Task prompt:
Recast the data below as a Markdown table with the columns Row and Data line. Give each non-blank line its own row with a row number, and leave out blank lines.

Data for this task:

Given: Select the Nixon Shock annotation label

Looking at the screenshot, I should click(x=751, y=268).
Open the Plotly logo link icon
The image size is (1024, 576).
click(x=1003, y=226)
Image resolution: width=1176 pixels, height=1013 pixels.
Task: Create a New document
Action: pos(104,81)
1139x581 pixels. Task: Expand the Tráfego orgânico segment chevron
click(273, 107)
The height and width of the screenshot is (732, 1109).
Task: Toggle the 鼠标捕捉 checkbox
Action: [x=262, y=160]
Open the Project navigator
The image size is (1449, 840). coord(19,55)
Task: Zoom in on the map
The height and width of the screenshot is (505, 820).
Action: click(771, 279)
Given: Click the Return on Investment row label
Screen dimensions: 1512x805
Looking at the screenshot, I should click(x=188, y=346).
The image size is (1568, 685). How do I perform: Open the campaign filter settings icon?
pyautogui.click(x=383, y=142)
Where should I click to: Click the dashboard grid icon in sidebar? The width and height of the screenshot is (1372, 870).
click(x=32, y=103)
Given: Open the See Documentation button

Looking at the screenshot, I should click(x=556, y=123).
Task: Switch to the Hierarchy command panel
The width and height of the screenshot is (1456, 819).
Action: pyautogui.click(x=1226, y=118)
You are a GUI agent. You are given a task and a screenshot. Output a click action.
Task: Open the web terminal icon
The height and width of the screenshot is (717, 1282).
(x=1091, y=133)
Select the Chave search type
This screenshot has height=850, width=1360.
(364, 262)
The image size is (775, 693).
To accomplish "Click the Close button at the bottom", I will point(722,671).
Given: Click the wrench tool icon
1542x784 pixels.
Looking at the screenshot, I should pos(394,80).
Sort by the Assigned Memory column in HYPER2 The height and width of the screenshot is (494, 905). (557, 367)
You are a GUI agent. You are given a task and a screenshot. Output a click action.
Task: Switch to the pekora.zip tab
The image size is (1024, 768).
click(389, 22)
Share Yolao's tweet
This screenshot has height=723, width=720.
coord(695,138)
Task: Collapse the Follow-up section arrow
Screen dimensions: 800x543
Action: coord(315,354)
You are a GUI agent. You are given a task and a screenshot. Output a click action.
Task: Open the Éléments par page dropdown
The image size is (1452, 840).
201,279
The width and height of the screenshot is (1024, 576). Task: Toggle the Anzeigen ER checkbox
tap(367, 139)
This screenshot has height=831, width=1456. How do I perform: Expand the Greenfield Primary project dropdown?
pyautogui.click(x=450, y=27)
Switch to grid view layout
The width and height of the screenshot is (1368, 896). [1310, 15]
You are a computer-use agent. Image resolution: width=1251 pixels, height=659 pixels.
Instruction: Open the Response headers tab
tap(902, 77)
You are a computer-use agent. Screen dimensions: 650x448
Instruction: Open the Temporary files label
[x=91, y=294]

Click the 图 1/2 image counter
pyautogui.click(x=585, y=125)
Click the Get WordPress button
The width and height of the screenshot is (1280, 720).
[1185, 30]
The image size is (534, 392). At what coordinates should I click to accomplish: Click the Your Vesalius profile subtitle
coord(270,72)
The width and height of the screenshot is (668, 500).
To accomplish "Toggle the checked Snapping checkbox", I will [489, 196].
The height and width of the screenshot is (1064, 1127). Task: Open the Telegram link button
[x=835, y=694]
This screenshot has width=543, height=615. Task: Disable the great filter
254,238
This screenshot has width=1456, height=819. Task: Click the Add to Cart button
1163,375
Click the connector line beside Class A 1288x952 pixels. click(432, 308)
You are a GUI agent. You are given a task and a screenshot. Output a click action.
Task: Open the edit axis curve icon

Task solution:
| Row | Data line |
|---|---|
| 1 | Given: Select the Nixon Shock annotation label |
| 2 | Looking at the screenshot, I should click(x=751, y=268). |
| 3 | Open the Plotly logo link icon |
| 4 | The image size is (1024, 576). |
| 5 | click(x=1003, y=226) |
| 6 | Image resolution: width=1176 pixels, height=1013 pixels. |
| 7 | Task: Create a New document |
| 8 | Action: pos(104,81) |
| 9 | 1139x581 pixels. Task: Expand the Tráfego orgânico segment chevron |
| 10 | click(273, 107) |
| 11 | The height and width of the screenshot is (732, 1109). |
| 12 | Task: Toggle the 鼠标捕捉 checkbox |
| 13 | Action: [x=262, y=160] |
| 14 | Open the Project navigator |
| 15 | The image size is (1449, 840). coord(19,55) |
| 16 | Task: Zoom in on the map |
| 17 | The height and width of the screenshot is (505, 820). |
| 18 | Action: click(771, 279) |
| 19 | Given: Click the Return on Investment row label |
| 20 | Screen dimensions: 1512x805 |
| 21 | Looking at the screenshot, I should click(x=188, y=346). |
| 22 | The image size is (1568, 685). How do I perform: Open the campaign filter settings icon? |
| 23 | pyautogui.click(x=383, y=142) |
| 24 | Where should I click to: Click the dashboard grid icon in sidebar? The width and height of the screenshot is (1372, 870). |
| 25 | click(x=32, y=103) |
| 26 | Given: Open the See Documentation button |
| 27 | Looking at the screenshot, I should click(x=556, y=123). |
| 28 | Task: Switch to the Hierarchy command panel |
| 29 | The width and height of the screenshot is (1456, 819). |
| 30 | Action: pyautogui.click(x=1226, y=118) |
| 31 | You are a GUI agent. You are given a task and a screenshot. Output a click action. |
| 32 | Task: Open the web terminal icon |
| 33 | The height and width of the screenshot is (717, 1282). |
| 34 | (x=1091, y=133) |
| 35 | Select the Chave search type |
| 36 | This screenshot has height=850, width=1360. |
| 37 | (364, 262) |
| 38 | The image size is (775, 693). |
| 39 | To accomplish "Click the Close button at the bottom", I will point(722,671). |
| 40 | Given: Click the wrench tool icon |
| 41 | 1542x784 pixels. |
| 42 | Looking at the screenshot, I should pos(394,80). |
| 43 | Sort by the Assigned Memory column in HYPER2 The height and width of the screenshot is (494, 905). (557, 367) |
| 44 | You are a GUI agent. You are given a task and a screenshot. Output a click action. |
| 45 | Task: Switch to the pekora.zip tab |
| 46 | The image size is (1024, 768). |
| 47 | click(389, 22) |
| 48 | Share Yolao's tweet |
| 49 | This screenshot has height=723, width=720. |
| 50 | coord(695,138) |
| 51 | Task: Collapse the Follow-up section arrow |
| 52 | Screen dimensions: 800x543 |
| 53 | Action: coord(315,354) |
| 54 | You are a GUI agent. You are given a task and a screenshot. Output a click action. |
| 55 | Task: Open the Éléments par page dropdown |
| 56 | The image size is (1452, 840). |
| 57 | 201,279 |
| 58 | The width and height of the screenshot is (1024, 576). Task: Toggle the Anzeigen ER checkbox |
| 59 | tap(367, 139) |
| 60 | This screenshot has height=831, width=1456. How do I perform: Expand the Greenfield Primary project dropdown? |
| 61 | pyautogui.click(x=450, y=27) |
| 62 | Switch to grid view layout |
| 63 | The width and height of the screenshot is (1368, 896). [1310, 15] |
| 64 | You are a computer-use agent. Image resolution: width=1251 pixels, height=659 pixels. |
| 65 | Instruction: Open the Response headers tab |
| 66 | tap(902, 77) |
| 67 | You are a computer-use agent. Screen dimensions: 650x448 |
| 68 | Instruction: Open the Temporary files label |
| 69 | [x=91, y=294] |
| 70 | Click the 图 1/2 image counter |
| 71 | pyautogui.click(x=585, y=125) |
| 72 | Click the Get WordPress button |
| 73 | The width and height of the screenshot is (1280, 720). |
| 74 | [1185, 30] |
| 75 | The image size is (534, 392). At what coordinates should I click to accomplish: Click the Your Vesalius profile subtitle |
| 76 | coord(270,72) |
| 77 | The width and height of the screenshot is (668, 500). |
| 78 | To accomplish "Toggle the checked Snapping checkbox", I will [489, 196]. |
| 79 | The height and width of the screenshot is (1064, 1127). Task: Open the Telegram link button |
| 80 | [x=835, y=694] |
| 81 | This screenshot has width=543, height=615. Task: Disable the great filter |
| 82 | 254,238 |
| 83 | This screenshot has width=1456, height=819. Task: Click the Add to Cart button |
| 84 | 1163,375 |
| 85 | Click the connector line beside Class A 1288x952 pixels. click(432, 308) |
| 86 | You are a GUI agent. You are given a task and a screenshot. Output a click action. |
| 87 | Task: Open the edit axis curve icon |